To return to our debate problem: our X is how well you do in round 1, our outcome Y is how well you do in the tournament overall, and now we need a random factor Z that affects how well you do in round 1. One random factor that affects a team’s probability of winning round 1 is how good the other teams in the round are, since teams are randomly matched in the first round. We estimate the likelihood that each team will win the round using a number of other factors, including their record in past tournaments, their school’s record in past tournaments, and their EFL / ESL status [1], and use these as our instruments. Then we use these instruments to estimate the true causal effect of winning round 1.  (Another source of randomness you could potentially use is which position you’re assigned to; we discuss this further here [2]).

Here are the results. The red line shows the estimated effect of your round one result on your score after each round (x-axis) using the naive, incorrect method we describe above; the black line shows the estimated effect using the more sophisticated instrumental variable method.
A couple interesting things here. First, the red line and the black line are very different; in particular, the naive approach (red line) suggests that winning round 1 has a much larger effect, and this gets bigger as the tournament progresses, which is wrong for the reasons discussed above.

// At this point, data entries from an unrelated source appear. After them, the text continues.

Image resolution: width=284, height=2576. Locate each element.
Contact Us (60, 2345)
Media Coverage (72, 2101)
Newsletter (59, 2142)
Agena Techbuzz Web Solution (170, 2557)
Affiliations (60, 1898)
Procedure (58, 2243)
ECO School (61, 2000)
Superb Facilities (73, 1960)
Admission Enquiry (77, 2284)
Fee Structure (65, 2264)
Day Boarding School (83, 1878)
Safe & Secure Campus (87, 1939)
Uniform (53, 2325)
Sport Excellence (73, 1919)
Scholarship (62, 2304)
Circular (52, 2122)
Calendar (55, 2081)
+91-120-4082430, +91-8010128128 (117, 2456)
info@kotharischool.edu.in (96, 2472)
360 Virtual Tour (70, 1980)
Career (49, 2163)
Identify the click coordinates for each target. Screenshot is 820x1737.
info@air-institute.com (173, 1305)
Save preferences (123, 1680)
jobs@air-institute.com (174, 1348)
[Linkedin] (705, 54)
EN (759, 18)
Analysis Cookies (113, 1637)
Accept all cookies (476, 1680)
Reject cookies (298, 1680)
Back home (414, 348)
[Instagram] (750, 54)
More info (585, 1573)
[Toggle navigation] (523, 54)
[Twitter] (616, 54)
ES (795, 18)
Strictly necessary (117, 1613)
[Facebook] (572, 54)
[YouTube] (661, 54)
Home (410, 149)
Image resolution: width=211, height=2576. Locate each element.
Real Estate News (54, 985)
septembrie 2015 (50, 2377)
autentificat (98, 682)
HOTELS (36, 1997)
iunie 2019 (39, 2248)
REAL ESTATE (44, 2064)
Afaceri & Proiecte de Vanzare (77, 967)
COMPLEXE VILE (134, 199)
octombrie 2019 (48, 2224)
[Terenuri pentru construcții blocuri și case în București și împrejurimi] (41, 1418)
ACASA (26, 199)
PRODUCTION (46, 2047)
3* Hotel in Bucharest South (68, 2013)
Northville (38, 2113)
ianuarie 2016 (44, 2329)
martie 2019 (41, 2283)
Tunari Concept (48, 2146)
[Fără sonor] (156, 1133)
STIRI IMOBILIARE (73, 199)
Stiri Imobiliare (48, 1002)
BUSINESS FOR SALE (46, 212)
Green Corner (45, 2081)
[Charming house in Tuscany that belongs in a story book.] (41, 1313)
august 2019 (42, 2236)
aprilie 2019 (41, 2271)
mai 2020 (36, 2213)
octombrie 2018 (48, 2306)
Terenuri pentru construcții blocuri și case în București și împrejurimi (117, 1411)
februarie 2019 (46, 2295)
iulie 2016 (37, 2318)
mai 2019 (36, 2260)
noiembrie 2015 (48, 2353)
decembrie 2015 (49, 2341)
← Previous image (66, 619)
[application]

The more sophisticated analysis implies that while winning round 1 affects your performance for a couple rounds, by the end of the tournament (round 9) it doesn’t make much difference. (The 95% confidence interval on the estimate is unfortunately large [3], because the instruments aren’t that strong.)

  1. Don’t freak out too much if you do badly in an early round in a long tournament like Worlds or Euros -- our estimates suggest it doesn’t affect your final performance very much, if at all. On the other hand, in shorter 4 - 6 round tournaments, losing an early round can have a larger effect.
  2. If early rounds have a smaller effect on your final performance, it might be better to run controversial debates in earlier rounds; that way if teams had to opt out, they could do so without taking as large a hit to their final result.
  3. Storing comprehensive data from all Worlds in a single centralized repository, with a standard format, would make these analyses easier and is worth doing.
  4. Naive correlational estimates of effects are often different than those estimated using causal methods. For the love of God, bear this in mind when reading popular social science coverage. Even if the authors claim to have “controlled for other factors”, this phrase does not work magic. It is very difficult to control completely for other factors.

[1] This isn’t, of course, a perfect measure of team strength -- since Oxford A is usually composed of different people from year to year, and many teams do not appear in other Worlds.
[2] In each round, every team will debate the same statement -- for example, “We should ban abortions at all stages of pregnancy” -- but because there are four teams in the same room, two teams will be randomly assigned to argue for the statement, and two teams will be assigned to argue against the statement. It’s hard to come up with statements which are perfectly balanced, so it’s often better to be on one side or the other. We found that a team’s score after the first four rounds was significantly associated with the positions they had been randomly assigned in those rounds, so position in the first four rounds could be used as an instrument. You have to use the first four rounds, not just the first round, to satisfy the exclusion restriction, since most debate teams cycle through all four positions in the first four rounds.
[3] I think you should actually compute standard errors clustering by round, since results within round are highly correlated; when you do this, the errorbars are slightly larger but the conclusions are the same.